Root Causes: What are they and why they matter.

In functional medicine the term root cause is used regularly when talking with patients. Some of you may be familiar with term, while others may be left scratching your head. Today, I want to explain what root causes are and why uncovering them are important for your optimal health. But first, let me discuss why root causes may be a foreign term to some and look at the current conventional healthcare (disease management) system.

In contrast to a functional medicine approach, the conventional healthcare system looks at symptoms, assigns an ICD-10 diagnosis code, and then a prescription. My first hand experience and the number of stories I’ve heard from my patients over the years confirms this approach. While many doctors and nurse practitioners are well intentioned, their training is based around pharmacotherapy, and they lack the foundation training in nutritional and lifestyle medicine.

On top of that, most appointment visits lack the appropriate time to truly hear a patients story and uncover their root causes. Over the years, a number of surveys have been conducted and reveal that an average doctors visit a patient receives is around 10-15 minute.
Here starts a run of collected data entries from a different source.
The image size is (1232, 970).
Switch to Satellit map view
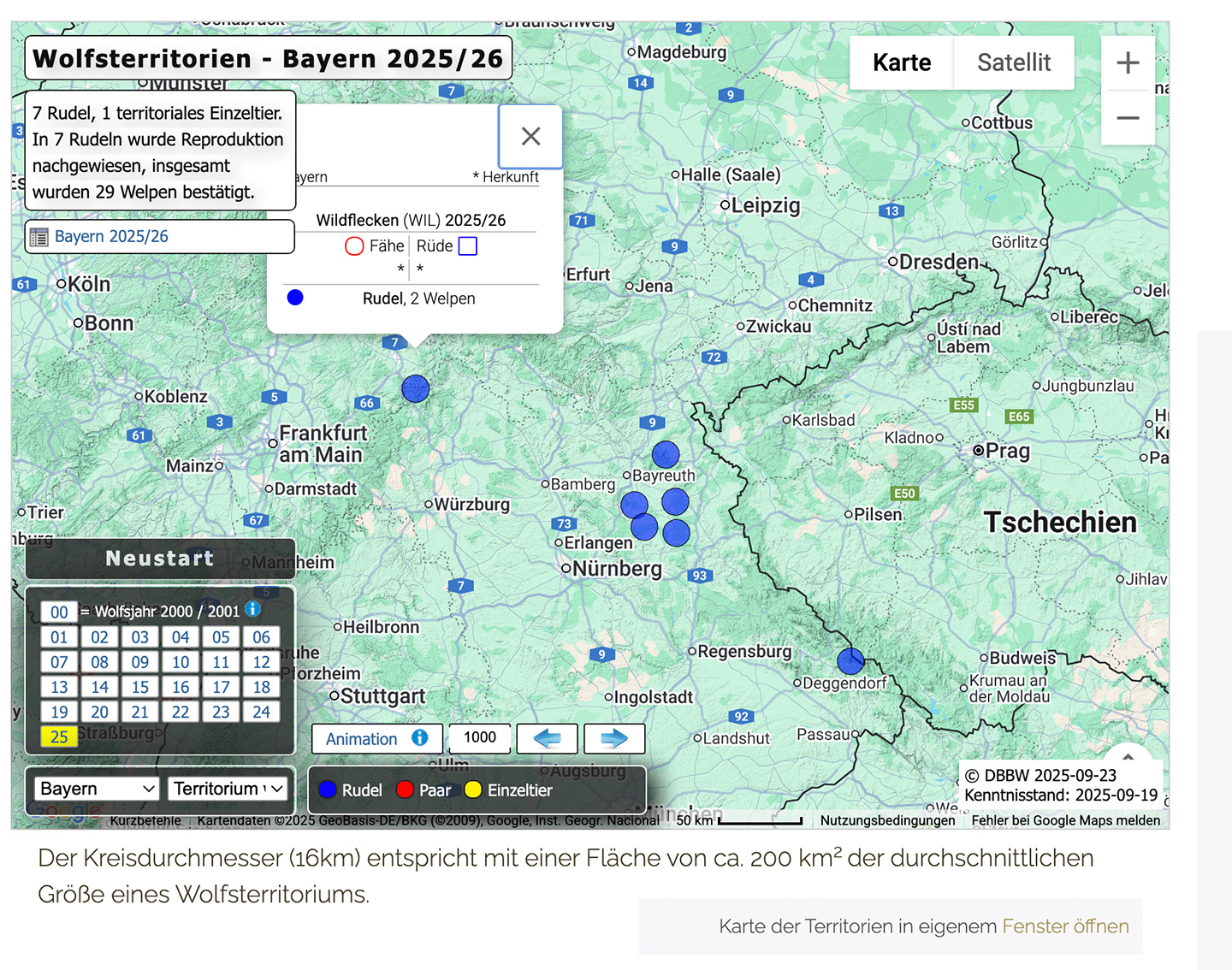1014,62
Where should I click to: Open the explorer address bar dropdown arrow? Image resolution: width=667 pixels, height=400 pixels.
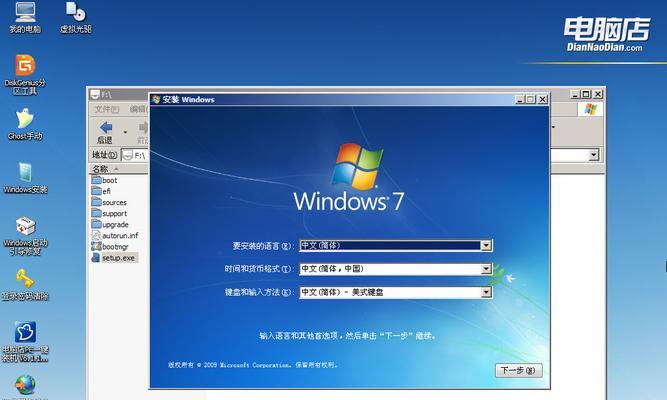pos(593,155)
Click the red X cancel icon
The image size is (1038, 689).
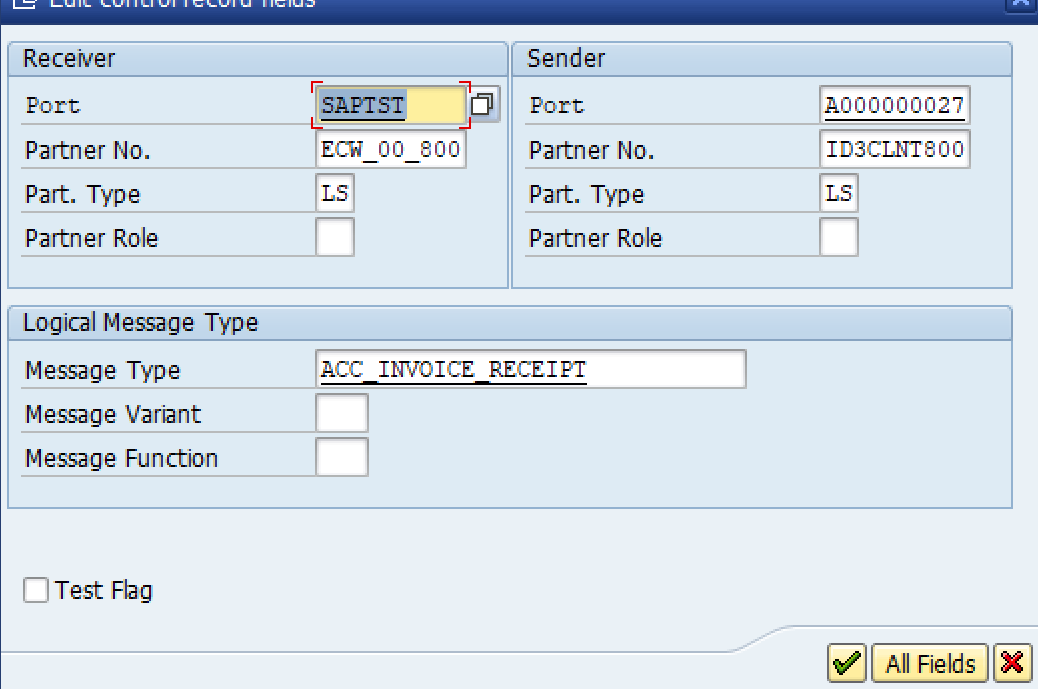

A study performed by the University of Rochester found most patients have 3 reasons for a doctors visit, are interrupted in the first 18 seconds of telling their story, and never get the chance to finish. This shouldn’t come as a surprise since the healthcare system has been overrun by medical management corporations (that are publicly traded companies) and the most important factor is the bottomline for board members and share holders. This creates an environment for short visits, so more patients can be seen, equaling higher profit margins.

You might be thinking, seeing more patients a day is good because they get help more people, right? I would argue, not if the quality of those interactions are lacking and patients are left still wondering why they feel bad with no other option than a prescription. On the contrary to the above mentioned model, a functional medicine model provides adequate time for a patient to tell their whole story, allowing the doctor to uncover the root causes ( For example, I offer 60 minute appointments and have gone 75 minutes on complex cases).
Root causes can be seen as the individual driving factors of biochemical and physiological breakdowns. These breakdowns when left uncorrected, long enough, lead to clinical imbalances, symptoms, and organ system diagnosis. We can further sub-categorize our root causes into three groups:

  1. Antecedents: Think of these as congenital or developmental in nature. The most important congenital factor is sex. The most important developmental factor is age. Precipitating factors are critical antecedents that closely precede the development of chronic illness. They represent a boundary in time: before this event the person was healthy; since the event the person has become ill/symptomatic. Common precipitating events include a period of psychosocial distress, infection, exposure to environmental chemicals ( at home or work), nutritional deficiency due to diet. Precipitating events initiate a change in health status that can persist long after the exposure has been removed.
  2. Triggers: Anything that initiates an acute illness or the emergence of symptoms. Generally speaking triggers only provoke illness as long as the person is exposed to them (and possibly for a short while after). Common triggers include trauma (physical and mental-emotional), drugs, allergens, foods, toxins, and microbes.
  3. Mediators: Anything that produces symptoms, damage to tissues, or types of behavior associated with being sick. Common mediators can be categorized as biochemical (hormones), subatomic (EMFs), cognitive/emotional (fear or learned helplessness), and social culture (beliefs about the nature of illness).

As you can see, root causes can come in many forms, including but not limited to, psycho-social, trauma, diet & nutrition, genetic predisposition, xenobiotics, and microorganisms. These exposures and habits overtime breakdown the operating system (biochemistry and physiology) of the cells by creating chronic inflammation, oxidative stress, microbiome imbalance, and immune dysregulation, leading to a vicious cycle that is hard to break free from.

A common patient example is as follows: A patient comes in with fatigue and weight issues, was previously diagnosed with pre-diabetes and hypothyroid disease. They were told to eat better, exercise more, and were prescribed metformin and levothyroxine. Upon further evaluation from a functional medicine perspective, it is revealed a patient has thyroid antibodies (Hashimoto’s- number 1 cause of hypothyroid disease), a number of food sensitivities, leaky gut, and nutrient deficiencies. The patient also expressed when discussing her relationship with food, that her mother and grandmother showed love through baking desserts and giving sugary treats as rewards. These eating habits stayed with her into adulthood.

As you can see, root causes can be multi-factorial and layered. A common analogy used in the functional medicine model is pealing back the layers of an onion. While some root causes may be easier to uncover, some are deeply rooted, and if we don’t ask questions and let the patient tell their story, we may miss out on these important clues.